Separate disk related functions in CClaimTrieDb #140

2018-05-19T23:00:18+02:00

bvbfan commented

2018-05-19 23:00:18 +02:00

(Migrated from github.com)

Signed-off-by: Anthony Fieroni bvbfan@abv.bg

Signed-off-by: Anthony Fieroni <bvbfan@abv.bg>

bvbfan commented

2018-05-21 07:40:17 +02:00

(Migrated from github.com)

@kaykurokawa, OSX build fails, but it's not looks like pull request related.

kaykurokawa commented

2018-05-21 21:27:15 +02:00

(Migrated from github.com)

Yes OSX build on travis is currently failing for all : https://github.com/lbryio/lbrycrd/issues/120

kaykurokawa (Migrated from github.com) reviewed 2018-05-23 18:15:35 +02:00

src/claimtrie.cpp

					
				@ -1,18 +1,25 @@

				#include "claimtrie.h"

kaykurokawa (Migrated from github.com) commented

2018-05-23 18:15:35 +02:00

I think these can go in claimtriedb.h

kaykurokawa (Migrated from github.com) reviewed 2018-05-23 18:25:05 +02:00

src/claimtrie.cpp

					
				@ -771,2 +936,2 @@

				        if (hasChild && nNextHeight < Params().GetConsensus().nMaxTakeoverWorkaroundHeight) {

				            removalWorkaround.insert(name);

				    success = currentNode->removeClaim(outPoint, claim);

				    base->removeFromClaimIndex(claim);

kaykurokawa (Migrated from github.com) commented

2018-05-23 18:25:05 +02:00

Ideally this block of code would reside in CClaimTrieDb , the motivation would be that it would be much clearer exactly what is being written/read in the database if we have it in a well defined place.

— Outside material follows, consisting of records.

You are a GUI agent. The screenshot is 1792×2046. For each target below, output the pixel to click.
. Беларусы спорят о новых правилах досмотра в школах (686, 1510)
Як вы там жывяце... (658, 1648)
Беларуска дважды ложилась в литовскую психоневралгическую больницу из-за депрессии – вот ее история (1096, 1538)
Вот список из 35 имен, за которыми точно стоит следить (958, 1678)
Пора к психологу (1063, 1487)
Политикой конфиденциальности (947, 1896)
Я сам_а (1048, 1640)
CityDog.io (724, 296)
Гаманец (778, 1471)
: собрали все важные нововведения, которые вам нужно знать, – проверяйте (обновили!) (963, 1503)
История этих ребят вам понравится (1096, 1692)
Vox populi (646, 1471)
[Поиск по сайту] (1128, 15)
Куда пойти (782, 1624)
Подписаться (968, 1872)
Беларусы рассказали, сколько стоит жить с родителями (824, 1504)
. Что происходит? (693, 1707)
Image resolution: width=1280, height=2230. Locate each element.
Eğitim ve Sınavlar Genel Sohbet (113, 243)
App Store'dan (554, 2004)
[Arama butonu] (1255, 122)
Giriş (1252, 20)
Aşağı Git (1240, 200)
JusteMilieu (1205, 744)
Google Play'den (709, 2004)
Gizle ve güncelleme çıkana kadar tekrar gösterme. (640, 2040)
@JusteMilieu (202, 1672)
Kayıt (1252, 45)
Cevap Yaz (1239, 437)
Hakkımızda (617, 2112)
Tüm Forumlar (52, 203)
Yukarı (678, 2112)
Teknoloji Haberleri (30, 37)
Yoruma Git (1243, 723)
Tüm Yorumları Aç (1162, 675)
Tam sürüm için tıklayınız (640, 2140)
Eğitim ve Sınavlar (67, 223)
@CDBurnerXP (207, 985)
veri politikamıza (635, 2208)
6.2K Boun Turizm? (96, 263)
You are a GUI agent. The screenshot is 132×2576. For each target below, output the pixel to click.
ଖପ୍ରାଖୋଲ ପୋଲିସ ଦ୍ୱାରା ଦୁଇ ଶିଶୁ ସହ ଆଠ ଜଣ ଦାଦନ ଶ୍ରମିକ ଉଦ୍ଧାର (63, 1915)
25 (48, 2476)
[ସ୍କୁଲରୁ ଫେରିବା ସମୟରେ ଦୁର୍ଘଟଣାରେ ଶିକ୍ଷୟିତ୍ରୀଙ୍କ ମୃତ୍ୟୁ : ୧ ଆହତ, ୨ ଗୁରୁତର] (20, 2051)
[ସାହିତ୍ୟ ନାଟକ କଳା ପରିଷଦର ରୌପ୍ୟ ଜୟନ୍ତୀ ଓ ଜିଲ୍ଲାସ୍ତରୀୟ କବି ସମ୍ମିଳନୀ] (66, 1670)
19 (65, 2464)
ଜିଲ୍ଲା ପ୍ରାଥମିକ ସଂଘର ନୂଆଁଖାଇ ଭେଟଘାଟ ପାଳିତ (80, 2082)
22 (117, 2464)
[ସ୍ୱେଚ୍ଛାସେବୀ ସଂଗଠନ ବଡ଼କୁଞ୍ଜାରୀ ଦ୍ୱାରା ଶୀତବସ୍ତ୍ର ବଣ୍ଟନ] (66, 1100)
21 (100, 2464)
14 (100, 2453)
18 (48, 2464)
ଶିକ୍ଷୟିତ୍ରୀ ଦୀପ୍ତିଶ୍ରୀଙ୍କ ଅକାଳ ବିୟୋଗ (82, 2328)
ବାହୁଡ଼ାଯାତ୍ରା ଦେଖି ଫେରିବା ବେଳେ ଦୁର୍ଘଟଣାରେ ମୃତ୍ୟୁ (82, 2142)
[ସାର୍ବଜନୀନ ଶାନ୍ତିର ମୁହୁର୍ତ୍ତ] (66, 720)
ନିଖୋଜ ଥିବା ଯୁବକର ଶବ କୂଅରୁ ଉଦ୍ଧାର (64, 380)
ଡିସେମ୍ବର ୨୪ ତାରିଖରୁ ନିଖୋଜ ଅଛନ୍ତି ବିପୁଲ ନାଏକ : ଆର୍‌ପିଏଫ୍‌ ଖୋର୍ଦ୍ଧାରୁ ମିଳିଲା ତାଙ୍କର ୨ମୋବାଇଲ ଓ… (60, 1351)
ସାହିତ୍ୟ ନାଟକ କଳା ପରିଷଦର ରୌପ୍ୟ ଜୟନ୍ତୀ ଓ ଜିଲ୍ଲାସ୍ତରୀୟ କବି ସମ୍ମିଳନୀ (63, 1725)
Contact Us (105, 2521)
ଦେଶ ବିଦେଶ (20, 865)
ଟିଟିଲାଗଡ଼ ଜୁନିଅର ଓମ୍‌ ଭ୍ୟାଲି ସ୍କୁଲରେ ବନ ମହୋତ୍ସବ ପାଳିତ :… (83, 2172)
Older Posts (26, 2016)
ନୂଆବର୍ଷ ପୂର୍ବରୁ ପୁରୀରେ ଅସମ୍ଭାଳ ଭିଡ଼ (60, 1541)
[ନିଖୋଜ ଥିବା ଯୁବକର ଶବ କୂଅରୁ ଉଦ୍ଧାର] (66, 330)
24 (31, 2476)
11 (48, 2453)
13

As you said, a more aggressive refactor could have CClaimTrieDb manage the dirty* variables and would make this possible.

kaykurokawa commented

2018-05-23 18:34:04 +02:00

(Migrated from github.com)

Hi, as you mentioned in https://github.com/lbryio/lbrycrd/issues/136 , a bit more aggressive refactor would be acceptable. To be specific , the various dirty* memeber variables that is currently managed by CClaimTrie could be managed by CClaimTrieDb. This would make it much clearer exactly what kind of things are being written/read to disk and how, and should also improve some DRY problems involved in the manipulation of dirty* member variables.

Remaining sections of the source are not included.